BEGIN PROVIDED MATERIAL

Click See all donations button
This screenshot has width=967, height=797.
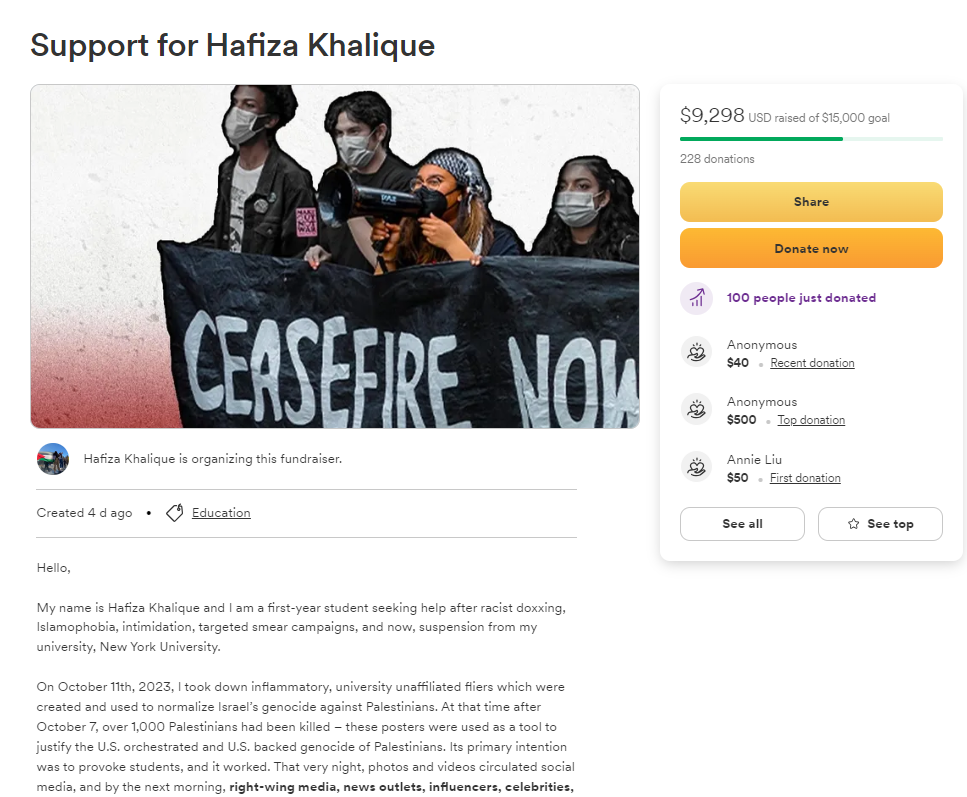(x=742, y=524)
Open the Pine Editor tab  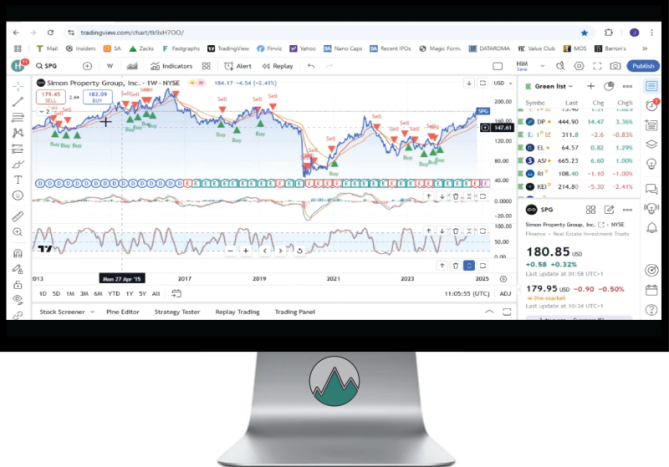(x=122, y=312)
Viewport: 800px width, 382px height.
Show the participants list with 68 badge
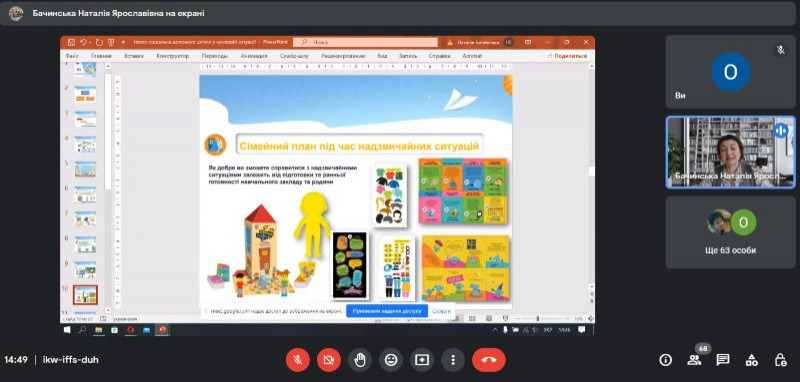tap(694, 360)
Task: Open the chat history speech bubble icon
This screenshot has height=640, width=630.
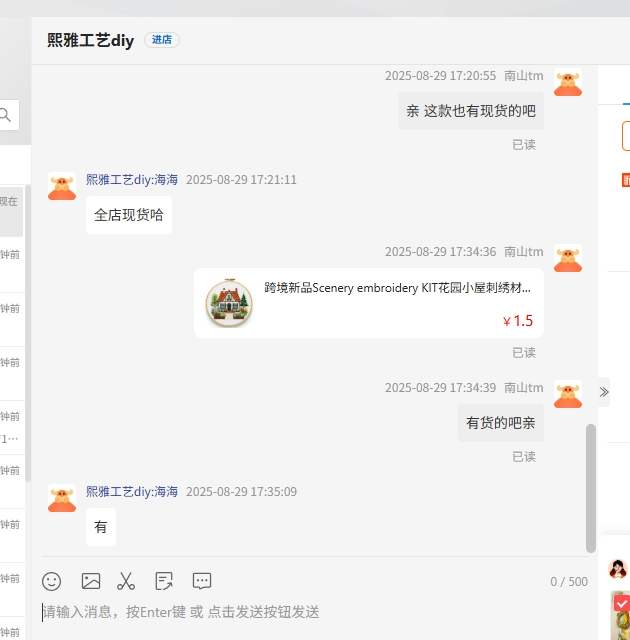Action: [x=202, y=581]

END PROVIDED MATERIAL

▸ **EXERCISE BRIEF**
Please transcribe exactly the line containing "Task: Open the" and every later line through the end of the records above, omitting pictures.

▸ **TASK SOLUTION**
Task: Open the chat history speech bubble icon
This screenshot has height=640, width=630.
Action: [x=202, y=581]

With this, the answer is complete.